Israele giustifica bombardamenti e politiche che colpiscono pesantemente la popolazione civile di Gaza con l’obiettivo dichiarato di combattere il terrorismo e riportare a casa gli ostaggi.

Gli Stati Uniti che invadono il Venezuela in nome della “lotta al narcotraffico”.

La domanda non è se gli obiettivi siano legittimi o meno. Combattere il terrorismo, liberare ostaggi, contrastare il crimine organizzato: sono tutti fini che, presi singolarmente, possono anche sembrare condivisibili; ma la domanda che dovremmo porci è un’altra: davvero il fine giustifica i mezzi?

Io credo di no.

E credo che il problema diventi enorme quando affermazioni di questo tipo passano senza una reazione chiara della comunità internazionale. Perché ogni volta che chiudiamo un occhio, stiamo creando un precedente. Un precedente che domani qualcun altro potrà usare, magari con obiettivi molto meno “presentabili”.
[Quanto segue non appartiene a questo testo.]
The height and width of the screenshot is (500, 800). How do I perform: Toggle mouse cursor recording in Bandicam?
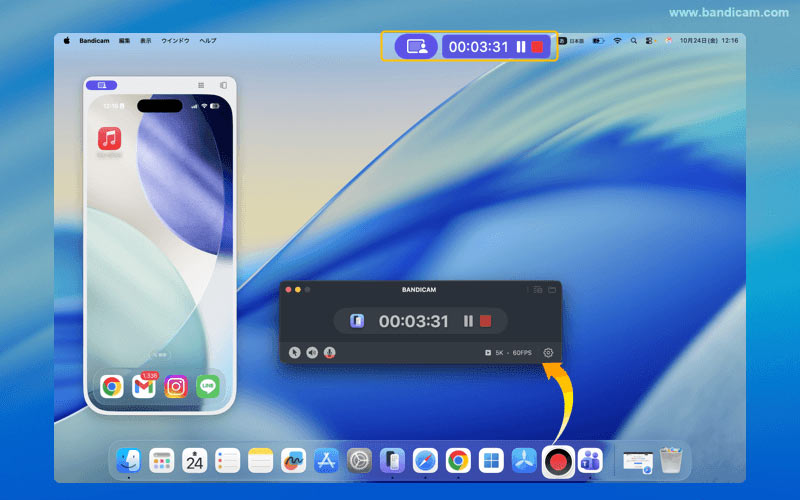[x=295, y=352]
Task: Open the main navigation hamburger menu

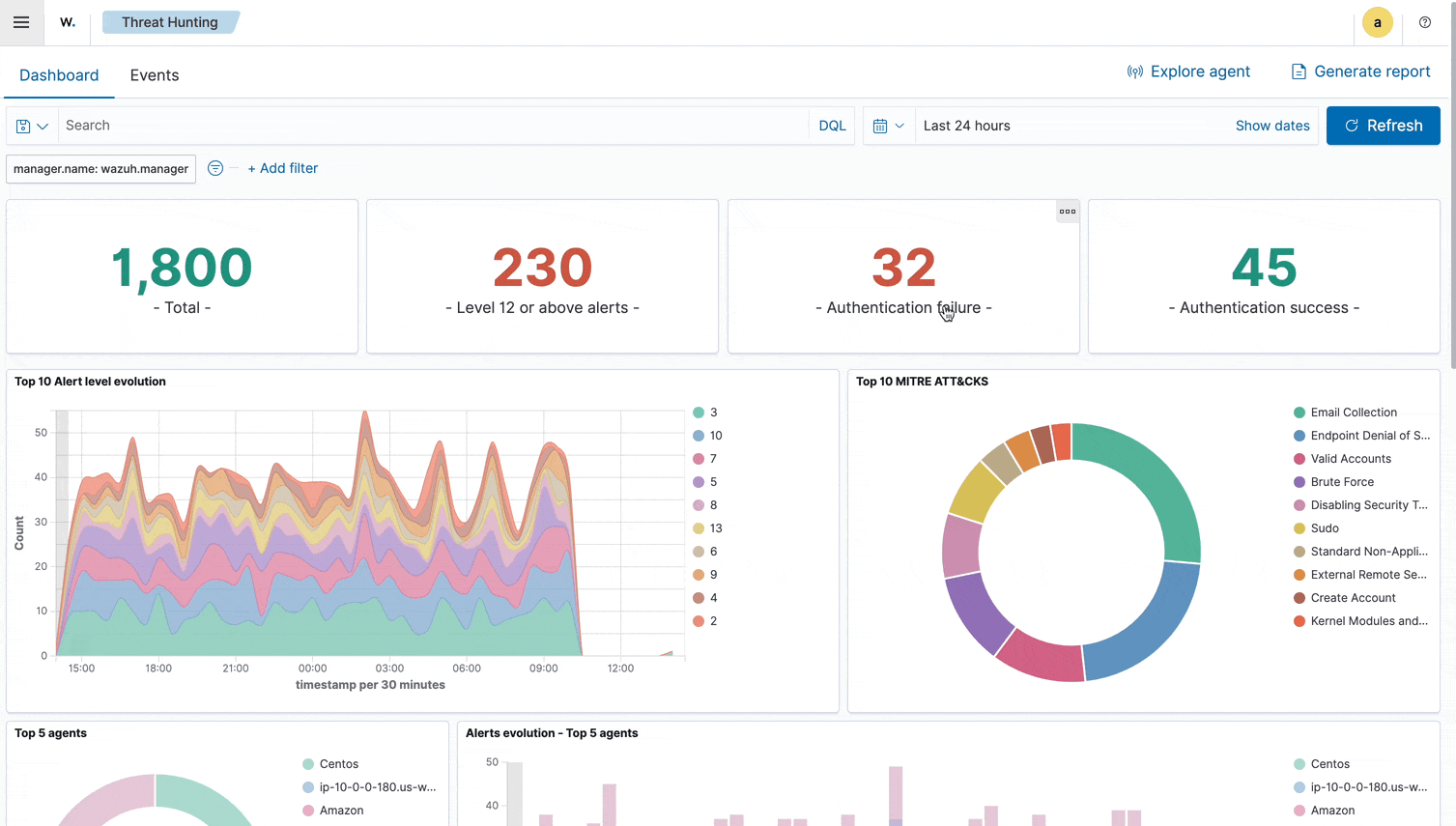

In fondo, non è forse su questo principio che si basa il sostegno all’Ucraina? Un Paese sovrano invaso ingiustificatamente da una potenza più forte. Se accettiamo l’idea che una superpotenza possa violare il diritto internazionale perché “ha una buona ragione”, allora quel sostegno perde di senso.

Il diritto internazionale non è un optional. Non vale “fino a un certo punto”, come ha affermato non molto tempo fa Antonio Tajani. Il diritto internazionale vale e basta. Vale quando fa comodo e vale quando non fa comodo. Anche – e forse soprattutto – quando a violarlo è una superpotenza.

Se iniziamo a tollerare queste violazioni, non dovremmo meravigliarci di vedere gli Stati Uniti di Trump invadere la Groenlandia in nome della sicurezza nazionale.

Perché, a quel punto, il messaggio sarebbe chiaro: non contano le regole, conta solo chi è abbastanza forte da infrangerle.